菲在沉积物上的吸附-解吸研究

采用批量实验的方法，研究了盐度对菲在沉积物上的吸附的影响以及菲的初始浓度、沉积物结构性质改变、盐度对菲解吸的影响，并深入讨论了不可逆吸附的机制.结果表明，提高盐度促进菲的吸附，促进程度与沉积物所含有机质（SOM）有关.由菲吸附增加计算得到的盐常数0.299 L·mol^-1高于由菲溶解度降低计算得到的盐常数0.125 L·mol^-1.菲的解吸具有不同程度的迟滞性，实验数据用Freundlich方程拟合，解吸迟滞性用热力学指数TII表征.随着菲初始加入浓度增加，TII值先降低后又增加，以淡水中菲的解吸为例，随着菲初始浓度由0.5 mg·L^-1增加到2.5 mg·L^-1，TII值先由0.80降到0.38又增加到0.55，表明解吸迟滞性呈先下降后增加的趋势.氢氧化钠处理后的沉积物与原沉积物相比解吸迟滞性减弱，TII值由0.55降到0.33，说明对菲的锁定能力变弱.首次报道了盐度对菲解吸的迟滞性影响，结果表明，菲的解吸迟滞性指数TII值由淡水中的0.55减少到盐水中的0.42，说明盐水中菲解吸迟滞性比淡水中弱，解吸迟滞性的变化可以用菲分布到的吸附点位能量高低不同以及菲分子是否能够锁定在吸附剂内部微孔来解释.
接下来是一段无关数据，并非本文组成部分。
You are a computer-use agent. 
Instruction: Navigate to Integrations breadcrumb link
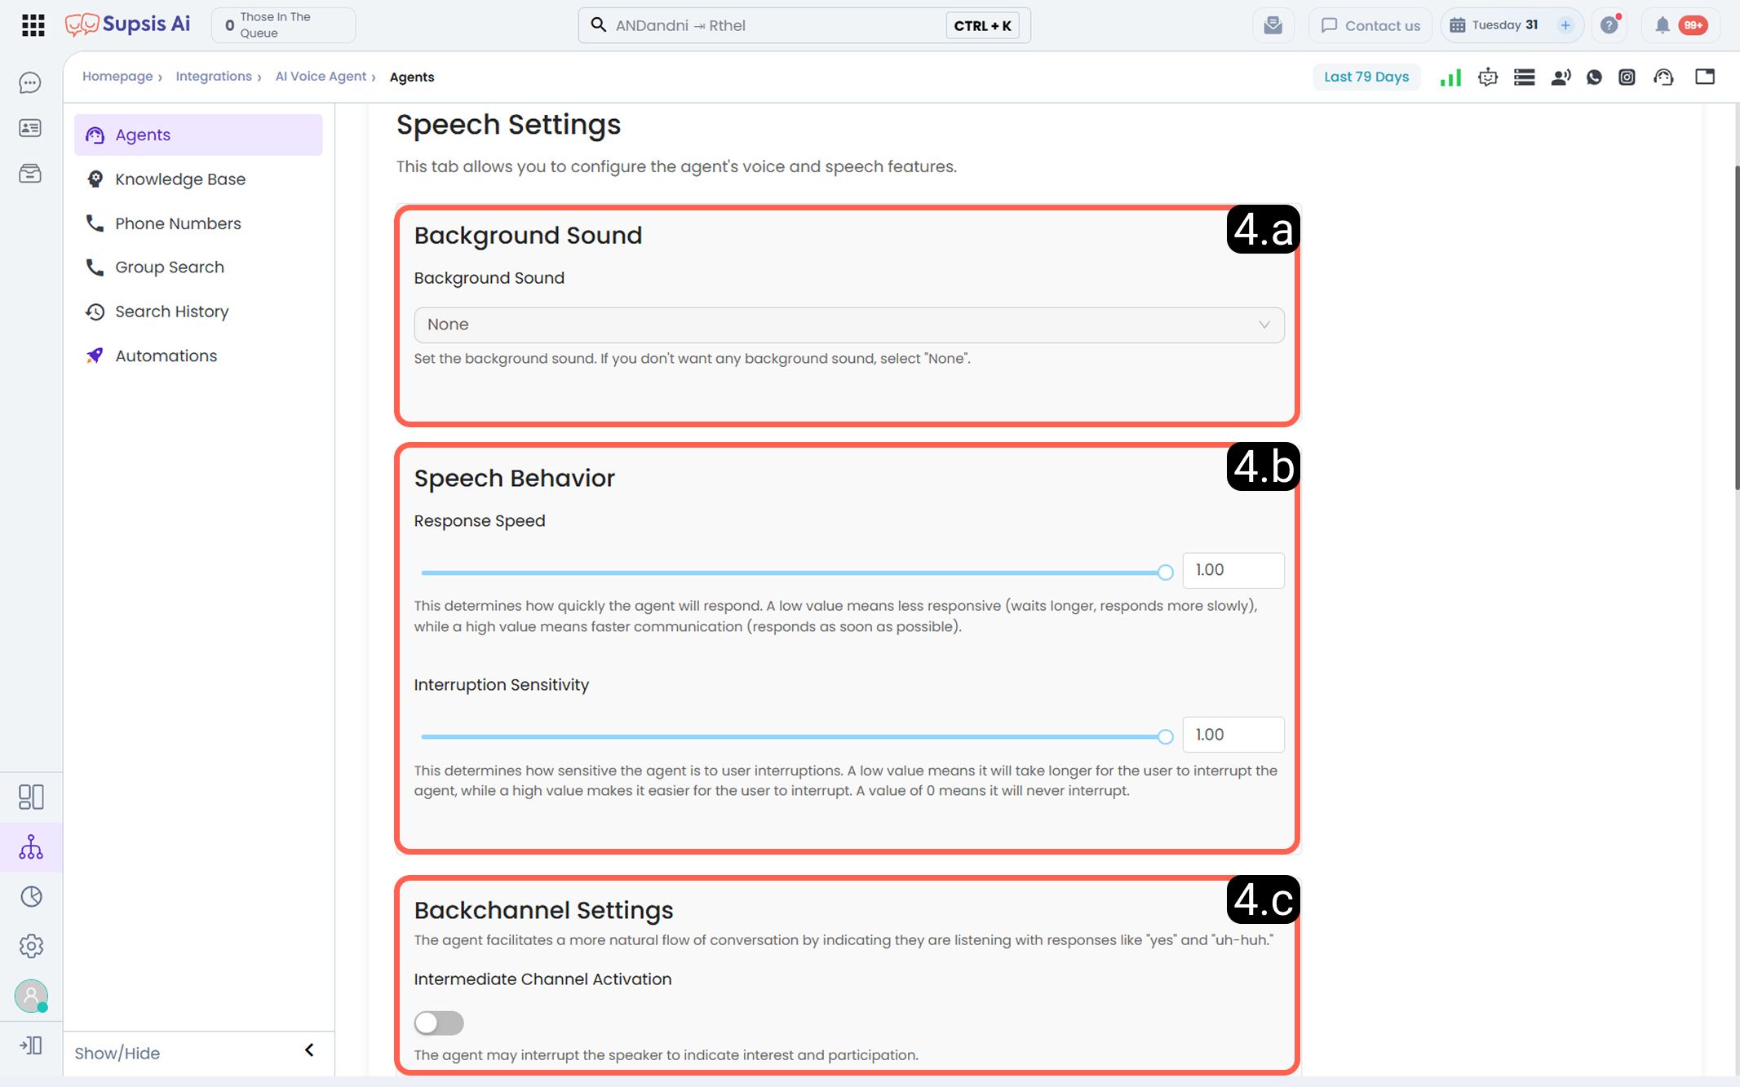point(214,77)
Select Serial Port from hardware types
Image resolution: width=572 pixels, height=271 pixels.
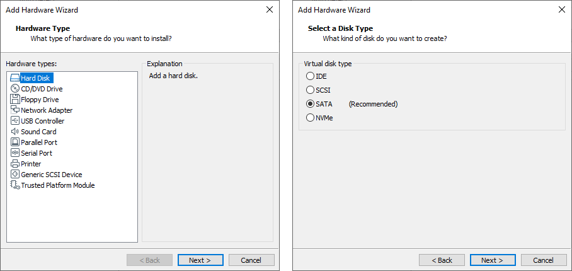click(x=37, y=153)
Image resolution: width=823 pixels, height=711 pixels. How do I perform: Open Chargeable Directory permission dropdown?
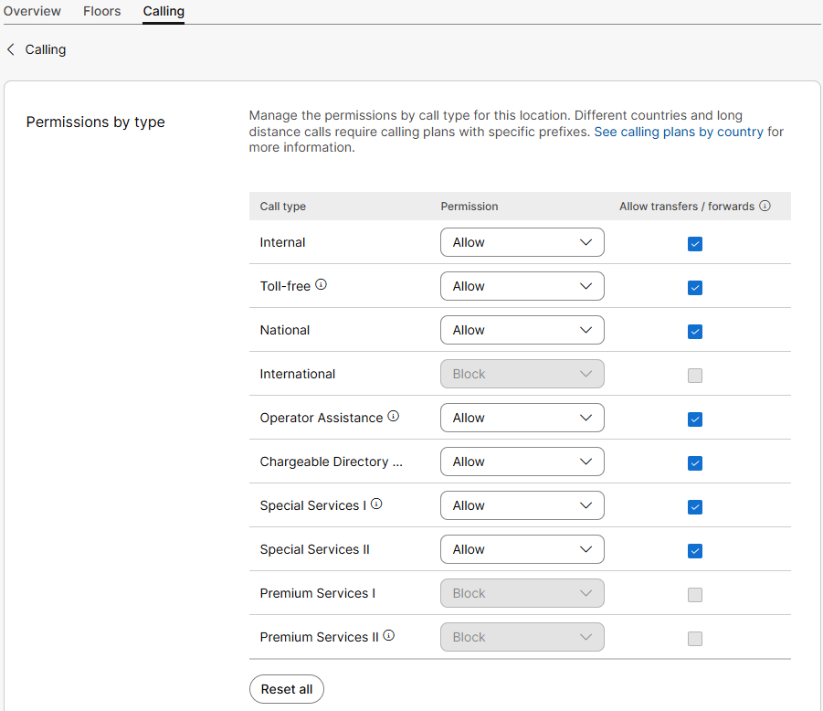[x=522, y=462]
Sorption and Desorption of Phenanthrene on Sediments

Batch experiments were employed to investigate the influences of salinity on the sorption of phenanthrene. Influences of initial phenanthrene concentration, sediment properties and salinity on desorption of phenanthrene were also studied and the mechanism for desorption hysteresis was deeply discussed. Salinity enhanced the sorption of phenanthrene on sediments, and the enhancement extent was related to sediment organic matter (SOM). A salting constant of 0.125 L·mol^-1 was derived from the PHE solubility in fresh water and salt water, and in the presence of sediment, salting constant was enhanced to 0.299 L·mol^-1. Desorption of phenanthrene all exhibited hysteresis to some extents and desorption hysteresis were described by a thermodynamic index TII. With the initial phenanthrene concentration increasing from 0.5 mg·L^-1 to 2.5 mg·L^-1, the value of TII first decreased from 0.80 to 0.38 and then increased to 0.55, suggesting the desorption hysteresis of phenanthrene first decreased and then increased. Sediment treated by NaOH showed a reduced sequestration ability on phenanthrene than the original sediment did, with the value of TII decreased from 0.55 to 0.33. Desorption of phenanthrene in fresh water was found for the first time to have a greater hysteresis than in salt water, indicated by the greater TII value of 0.55 in fresh water than that of 0.42 in salt water. Desorption hysteresis could be explained by the sorption of phenanthrene to sorption sites of different energies and sequestration inside the micropores of the sediments.